Action item: Each line of the data below should be repeated exactly.

───── Data listing

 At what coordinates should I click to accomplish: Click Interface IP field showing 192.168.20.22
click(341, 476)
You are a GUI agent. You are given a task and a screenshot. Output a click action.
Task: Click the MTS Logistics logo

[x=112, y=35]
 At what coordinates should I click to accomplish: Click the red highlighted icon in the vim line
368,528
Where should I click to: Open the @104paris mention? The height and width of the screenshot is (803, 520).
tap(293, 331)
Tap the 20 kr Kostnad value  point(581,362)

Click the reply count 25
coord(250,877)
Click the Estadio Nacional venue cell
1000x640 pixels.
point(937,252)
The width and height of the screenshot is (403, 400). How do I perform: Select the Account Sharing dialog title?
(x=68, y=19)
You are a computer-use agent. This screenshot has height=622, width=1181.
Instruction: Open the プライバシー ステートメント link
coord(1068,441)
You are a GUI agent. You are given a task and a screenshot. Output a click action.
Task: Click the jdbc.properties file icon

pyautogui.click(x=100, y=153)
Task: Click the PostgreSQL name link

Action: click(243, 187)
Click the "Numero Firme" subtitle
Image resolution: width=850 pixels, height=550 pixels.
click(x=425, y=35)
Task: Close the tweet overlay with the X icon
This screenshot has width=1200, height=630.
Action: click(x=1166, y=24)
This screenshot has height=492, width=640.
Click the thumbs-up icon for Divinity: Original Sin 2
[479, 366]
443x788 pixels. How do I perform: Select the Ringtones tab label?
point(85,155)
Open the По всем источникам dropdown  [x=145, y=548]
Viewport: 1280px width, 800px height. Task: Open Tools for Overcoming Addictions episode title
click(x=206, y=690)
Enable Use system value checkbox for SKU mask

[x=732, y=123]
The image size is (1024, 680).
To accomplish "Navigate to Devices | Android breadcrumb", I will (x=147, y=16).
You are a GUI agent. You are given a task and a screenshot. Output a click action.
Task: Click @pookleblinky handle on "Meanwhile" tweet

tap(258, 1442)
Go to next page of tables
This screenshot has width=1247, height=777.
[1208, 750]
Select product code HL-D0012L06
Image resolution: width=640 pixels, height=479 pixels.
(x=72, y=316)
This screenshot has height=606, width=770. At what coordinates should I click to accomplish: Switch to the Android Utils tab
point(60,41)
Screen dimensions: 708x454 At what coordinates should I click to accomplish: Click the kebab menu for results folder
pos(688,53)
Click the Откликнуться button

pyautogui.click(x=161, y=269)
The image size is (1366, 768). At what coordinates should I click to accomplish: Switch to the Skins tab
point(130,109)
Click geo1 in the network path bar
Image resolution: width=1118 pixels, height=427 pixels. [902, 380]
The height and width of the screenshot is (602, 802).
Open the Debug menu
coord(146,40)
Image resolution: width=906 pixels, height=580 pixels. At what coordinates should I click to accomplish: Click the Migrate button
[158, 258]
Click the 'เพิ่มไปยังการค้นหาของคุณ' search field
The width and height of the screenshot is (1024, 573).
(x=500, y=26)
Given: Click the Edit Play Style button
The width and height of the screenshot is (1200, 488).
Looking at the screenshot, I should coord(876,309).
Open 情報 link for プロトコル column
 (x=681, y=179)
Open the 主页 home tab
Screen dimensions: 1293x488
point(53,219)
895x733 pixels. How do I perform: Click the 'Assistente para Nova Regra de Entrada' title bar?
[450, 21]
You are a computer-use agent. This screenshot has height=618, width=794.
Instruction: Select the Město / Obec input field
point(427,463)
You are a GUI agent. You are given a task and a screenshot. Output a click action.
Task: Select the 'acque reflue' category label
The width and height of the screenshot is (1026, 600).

──────────

Reply to the task:
 At what coordinates should I click to accomplish: Click Interface IP field showing 192.168.20.22
click(341, 476)
You are a GUI agent. You are given a task and a screenshot. Output a click action.
Task: Click the MTS Logistics logo

[x=112, y=35]
 At what coordinates should I click to accomplish: Click the red highlighted icon in the vim line
368,528
Where should I click to: Open the @104paris mention? The height and width of the screenshot is (803, 520).
tap(293, 331)
Tap the 20 kr Kostnad value  point(581,362)

Click the reply count 25
coord(250,877)
Click the Estadio Nacional venue cell
1000x640 pixels.
point(937,252)
The width and height of the screenshot is (403, 400). How do I perform: Select the Account Sharing dialog title?
(x=68, y=19)
You are a computer-use agent. This screenshot has height=622, width=1181.
Instruction: Open the プライバシー ステートメント link
coord(1068,441)
You are a GUI agent. You are given a task and a screenshot. Output a click action.
Task: Click the jdbc.properties file icon

pyautogui.click(x=100, y=153)
Task: Click the PostgreSQL name link

Action: click(243, 187)
Click the "Numero Firme" subtitle
Image resolution: width=850 pixels, height=550 pixels.
click(x=425, y=35)
Task: Close the tweet overlay with the X icon
This screenshot has width=1200, height=630.
Action: click(x=1166, y=24)
This screenshot has height=492, width=640.
Click the thumbs-up icon for Divinity: Original Sin 2
[479, 366]
443x788 pixels. How do I perform: Select the Ringtones tab label?
point(85,155)
Open the По всем источникам dropdown  [x=145, y=548]
Viewport: 1280px width, 800px height. Task: Open Tools for Overcoming Addictions episode title
click(x=206, y=690)
Enable Use system value checkbox for SKU mask

[x=732, y=123]
The image size is (1024, 680).
To accomplish "Navigate to Devices | Android breadcrumb", I will (x=147, y=16).
You are a GUI agent. You are given a task and a screenshot. Output a click action.
Task: Click @pookleblinky handle on "Meanwhile" tweet

tap(258, 1442)
Go to next page of tables
This screenshot has width=1247, height=777.
[1208, 750]
Select product code HL-D0012L06
Image resolution: width=640 pixels, height=479 pixels.
(x=72, y=316)
This screenshot has height=606, width=770. At what coordinates should I click to accomplish: Switch to the Android Utils tab
point(60,41)
Screen dimensions: 708x454 At what coordinates should I click to accomplish: Click the kebab menu for results folder
pos(688,53)
Click the Откликнуться button

pyautogui.click(x=161, y=269)
The image size is (1366, 768). At what coordinates should I click to accomplish: Switch to the Skins tab
point(130,109)
Click geo1 in the network path bar
Image resolution: width=1118 pixels, height=427 pixels. [902, 380]
The height and width of the screenshot is (602, 802).
Open the Debug menu
coord(146,40)
Image resolution: width=906 pixels, height=580 pixels. At what coordinates should I click to accomplish: Click the Migrate button
[158, 258]
Click the 'เพิ่มไปยังการค้นหาของคุณ' search field
The width and height of the screenshot is (1024, 573).
(x=500, y=26)
Given: Click the Edit Play Style button
The width and height of the screenshot is (1200, 488).
Looking at the screenshot, I should coord(876,309).
Open 情報 link for プロトコル column
 (x=681, y=179)
Open the 主页 home tab
Screen dimensions: 1293x488
point(53,219)
895x733 pixels. How do I perform: Click the 'Assistente para Nova Regra de Entrada' title bar?
[450, 21]
You are a computer-use agent. This screenshot has height=618, width=794.
Instruction: Select the Město / Obec input field
point(427,463)
You are a GUI agent. You are given a task and a screenshot. Output a click action.
Task: Select the 'acque reflue' category label
The width and height of the screenshot is (1026, 600).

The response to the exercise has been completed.